Glasgow airport handled 125 incidents of disruptive behaviour involving alcohol last year.
The figures was disclosed as Scottish justice secretary Michael Matheson visited the airport to help launch its annual ‘campus watch’ drive to counter potential problem passengers ahead of the summer season.
Airport managing director, Amanda McMillan, said: “It’s important to stress that the vast majority of people travelling through the airport do so responsibly, and that instances of disruptive behaviour are extremely rare.
“In 2016 we carried a record 9.4 million passengers and during this time our staff and partners dealt with 125 incidents of disruptive behaviour involving alcohol.
“While it’s correct to show the numbers in context, it’s also important to understand that disruptive behaviour can often disproportionately affect a large number of passengers, particularly if an incident occurs on board an aircraft.
“One incident is one too many. That’s why we want to use campus watch to send a clear message to the small minority of people acting in a disruptive manner that Glasgow airport takes a zero-tolerance approach to their unacceptable behaviour.”
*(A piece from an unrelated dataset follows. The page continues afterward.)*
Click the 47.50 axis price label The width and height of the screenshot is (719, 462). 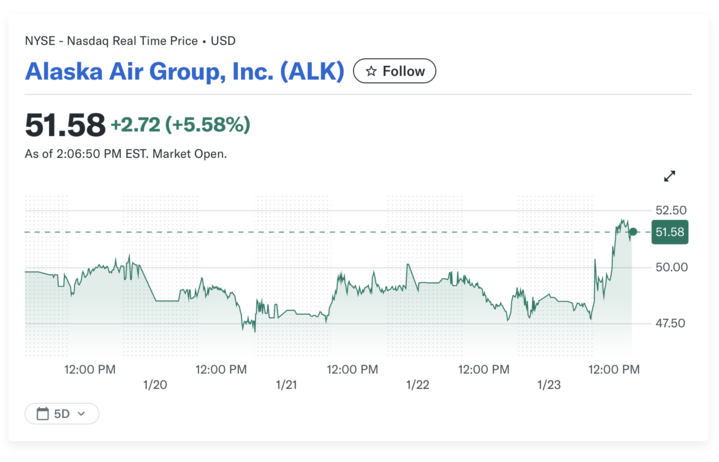(670, 323)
Glasgow airport police commander, Inspector Bob Smith, said: “We work on a daily basis with our airline and airport partners to reduce the impact of potentially disruptive passengers.
“Glasgow airport has a zero-tolerance approach to unacceptable or disruptive behaviour. Thankfully incidents of this type are rare but the when they do occur, they can delay flights, affect local businesses in the airport and ultimately cause misery to other passengers.
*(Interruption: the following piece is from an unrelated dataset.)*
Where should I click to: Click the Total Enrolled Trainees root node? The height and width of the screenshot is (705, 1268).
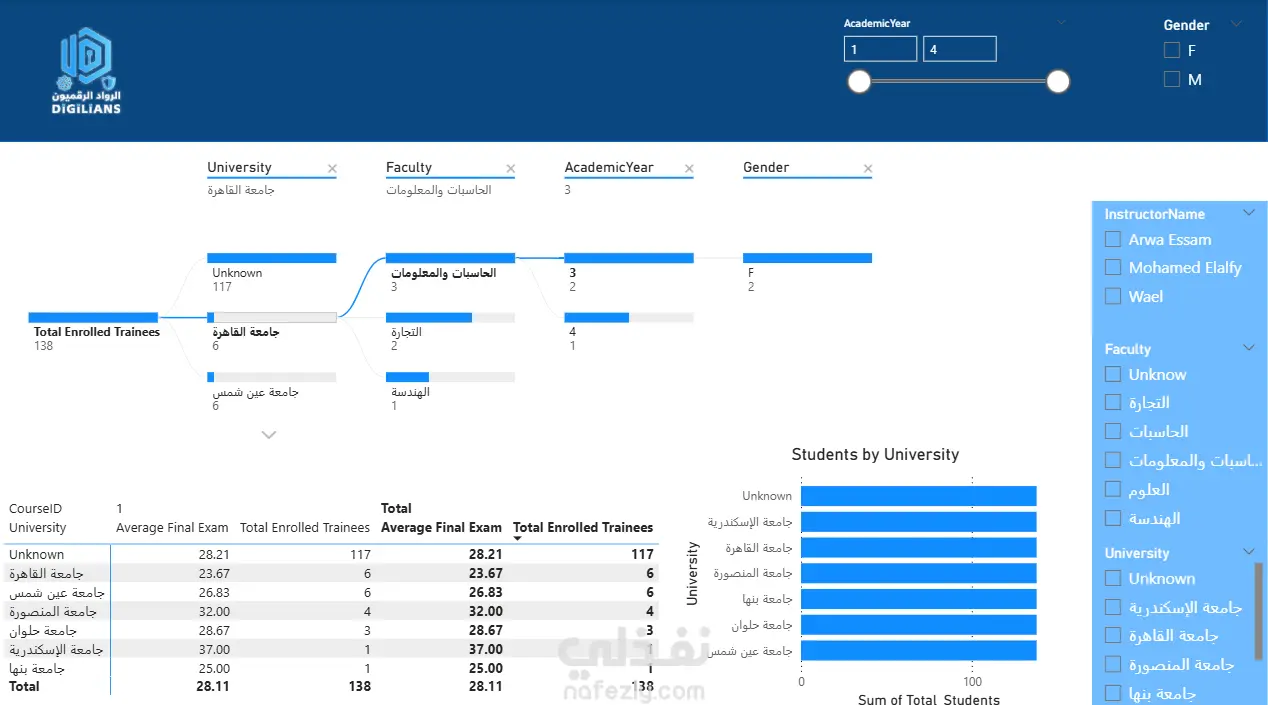pos(94,331)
“As we approach this very busy period, I would ask passengers to be mindful of the amount of alcohol they consume before coming to the airport and when they are at the airport.
“It’s completely understandable that people want to start their holiday with a bit of fun, but passengers should drink responsibly and be fit to fly. Being drunk or disruptive in the airport or on board an aircraft could cost them more than just their flight.”
Matheson added: “All travellers should be able to enjoy their time in an airport, whether it’s enjoying a bite to eat, perusing the shops or having a bit of quiet time.
“There is no excuse for passengers being disruptive, and while the vast majority are well behaved, a small minority can cause problems and I am very pleased to see such initiative being shown at Glasgow airport.
“Passengers can be assured that issues will be dealt with quickly and I’d like to see other airports considering how this approach might work in their own premises.”